Kata Akademisi Soal Alasan Polisi Menahan Penyelidikan Kasus Korupsi Dispora Makassar

Dosen Fakultas Hukum UKIP Makassar ini menyebut bahwa mengembalikan uang korupsi bukan berarti menghapus pidana

oleh Eka Hakim diperbarui 16 Okt 2020, 07:57 WIB
Diterbitkan 16 Okt 2020, 02:46 WIB
korupsi-ilustrasi-130620b.jpg
Korupsi

Liputan6.com, Makassar - Terhitung sejak munculnya surat perintah penyelidikan (sprindik) tepatnya sprin bernomor Sprin Lidik/ 315/ II/ Res.3.3/ 2018/ Reskrim, tanggal 10 Februari 2020, penyelidikan kasus dugaan korupsi di lingkup Dinas Pemuda dan Olahraga (Dispora) Makassar tahun anggaran 2018 oleh Unit Tipikor Polrestabes Makassar belum menampakkan progres bahkan terkesan didiamkan.
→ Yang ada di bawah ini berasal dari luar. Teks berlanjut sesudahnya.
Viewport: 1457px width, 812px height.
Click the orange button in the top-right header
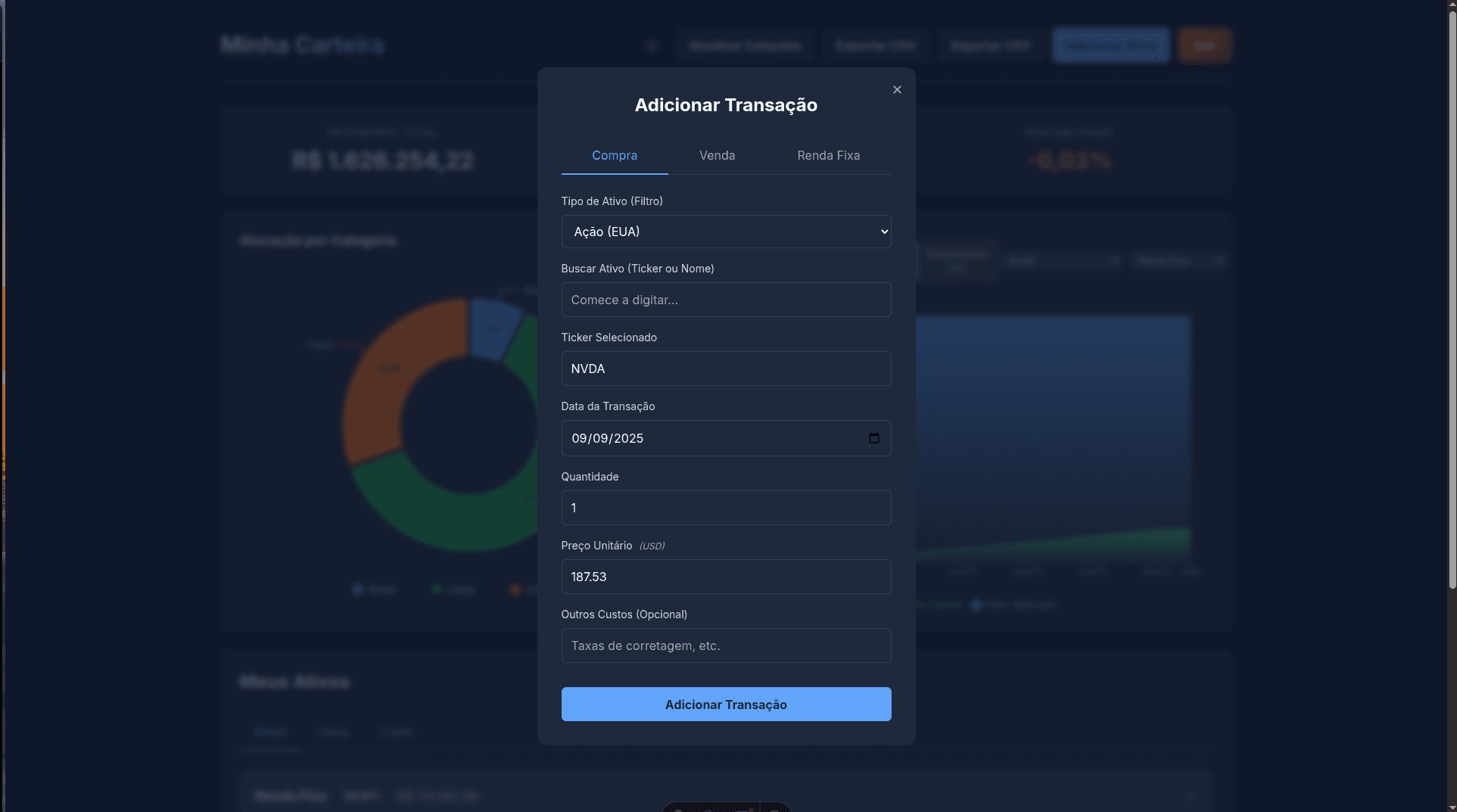[x=1204, y=45]
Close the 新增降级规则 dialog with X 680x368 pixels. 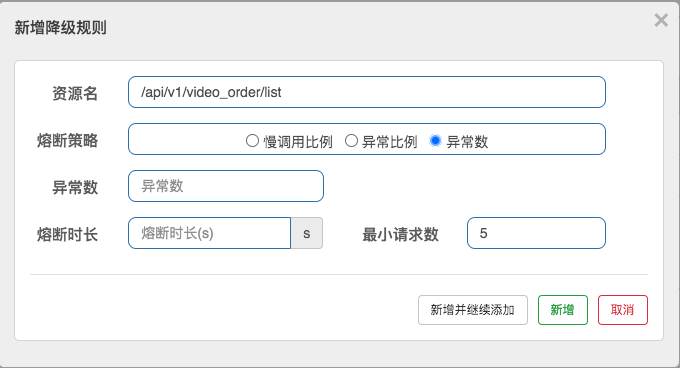click(661, 20)
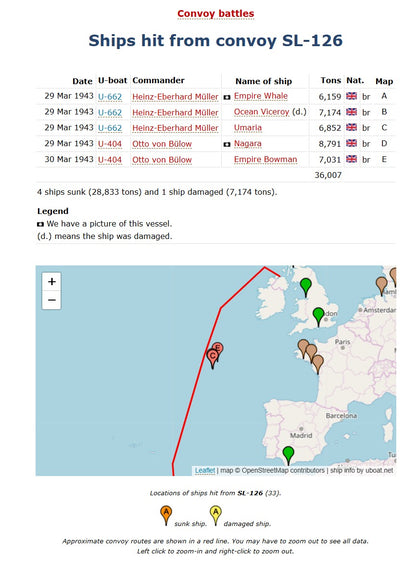Click camera icon beside Nagara
Viewport: 416px width, 577px height.
click(227, 145)
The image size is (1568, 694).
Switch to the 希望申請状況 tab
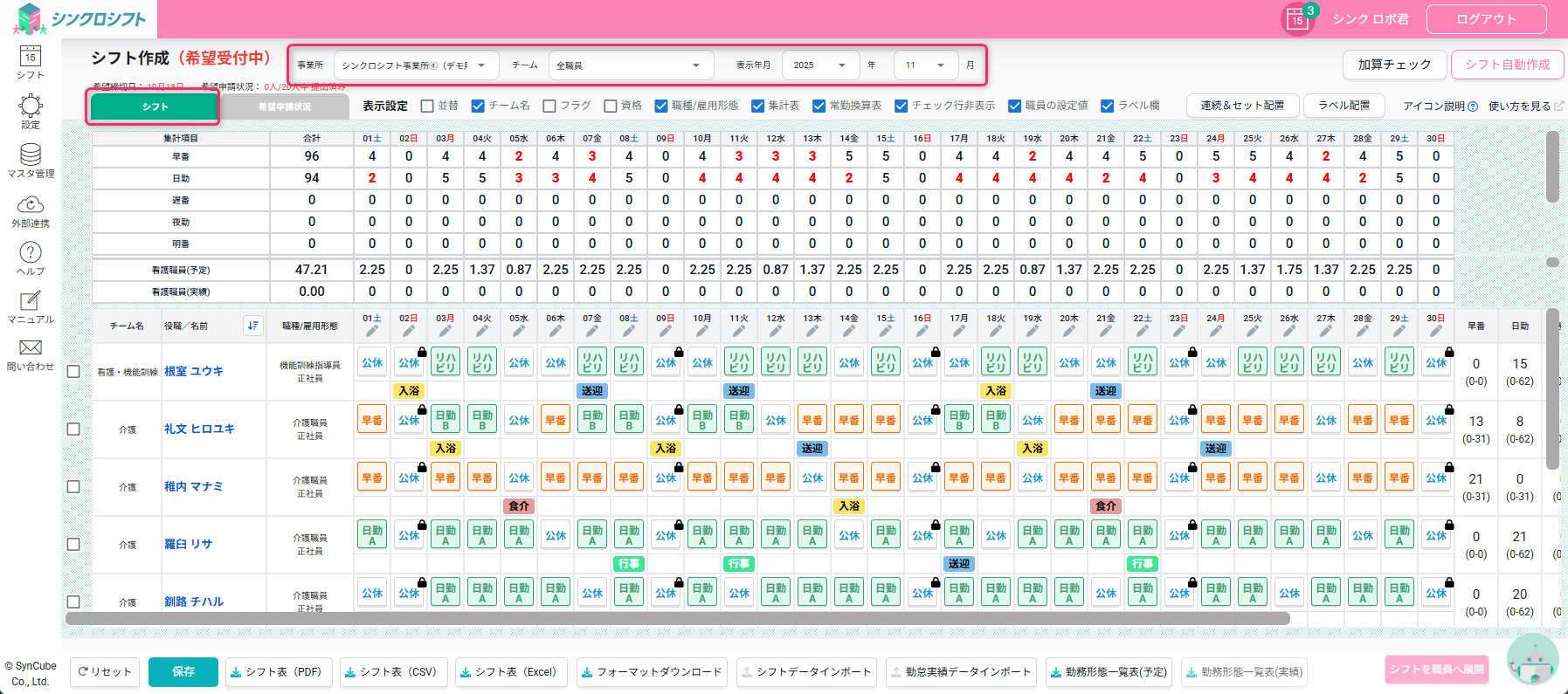click(x=285, y=107)
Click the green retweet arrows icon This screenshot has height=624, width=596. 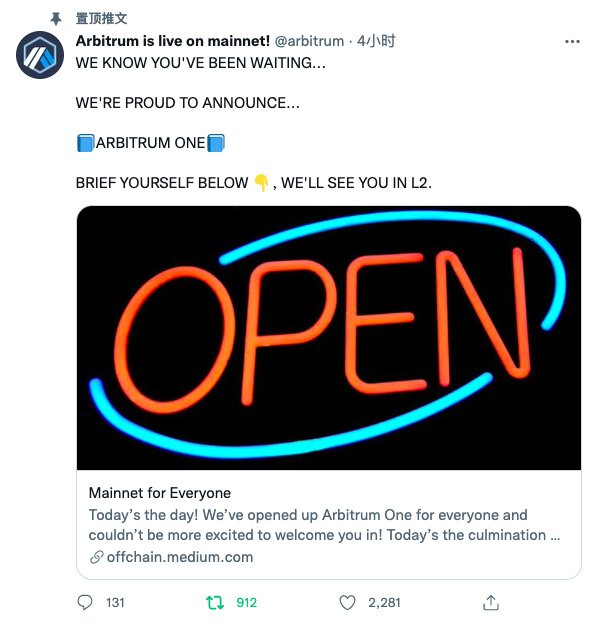pos(215,603)
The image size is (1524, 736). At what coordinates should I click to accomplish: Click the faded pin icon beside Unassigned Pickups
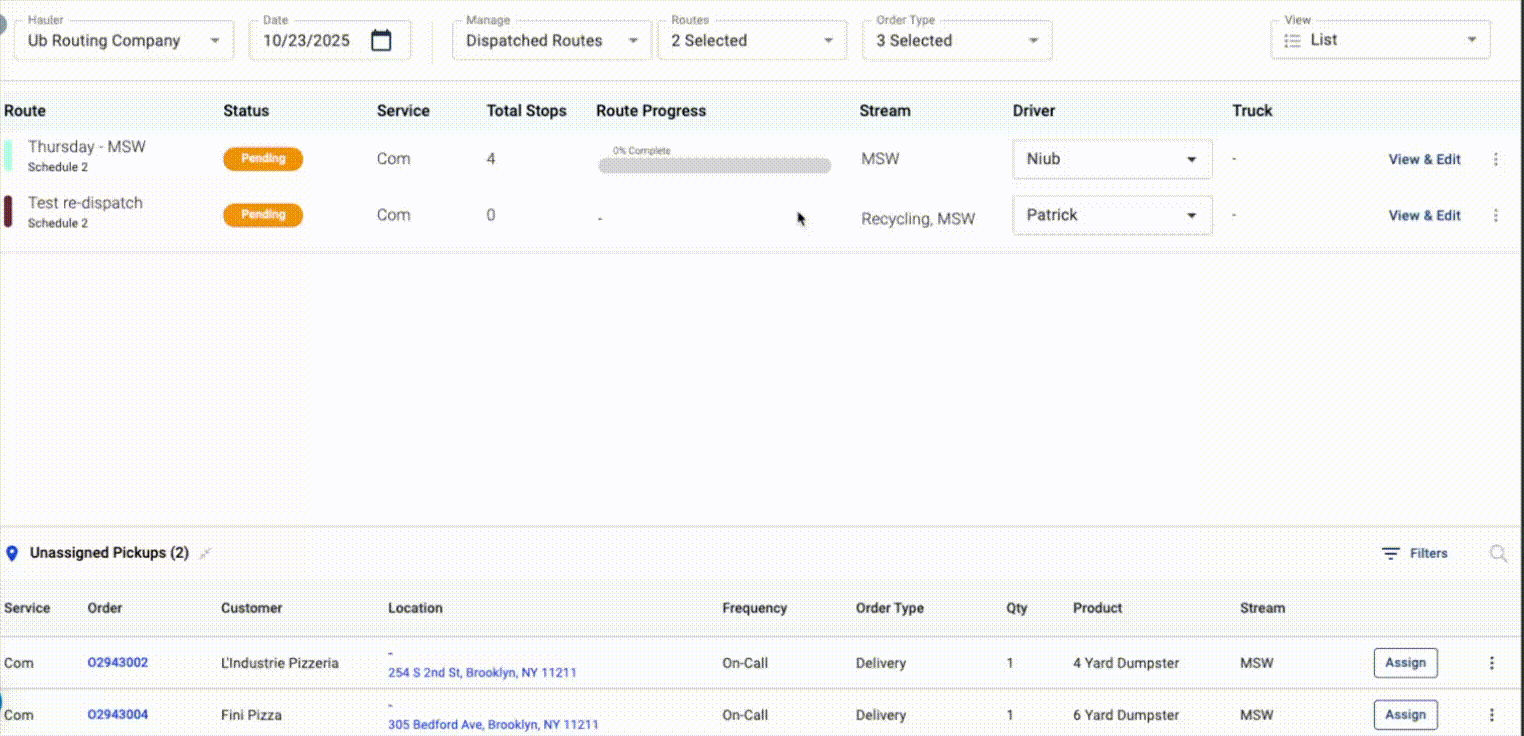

Direktur Reserse Kriminal Khusus Polda Sulsel, Kombes Pol Widoni Fedri mengatakan kasus tersebut telah diserahkan ke Aparat Pengawas Internal Pemerintah (APIP) dalam hal ini Inspektorat Makassar.

"Dan sudah ada niat ganti rugi dari pelaku. Batas akhir bulan November ini," kata Widoni kepada Liputan6.com.

Meski demikian kata dia, penyelidikan kasus dugaan korupsi kegiatan fikif Dispora Makassar tersebut belum dihentikan. "Kalau tidak bisa bayar larinya pidana," jelas Widoni.

Menanggapi hal tersebut, Dosen Fakultas Hukum Universitas Kristen Indonesia Paulus (UKIP) Makassar, Jermias Rarsina mengatakan penyidik Unit Tipikor Polrestabes Makassar harus meletakkan penanganan kasus tersebut secara proporsi.

Ia mengakui memang hukum pidana dalam paradigmanya sekarang ini mengenal restorasi justice. Namun tidak menjadi serta-merta begitu saja tanpa dilandasi oleh pertimbangan yang rasional, obyektif dan berkeadilan dalam penegakan hukum.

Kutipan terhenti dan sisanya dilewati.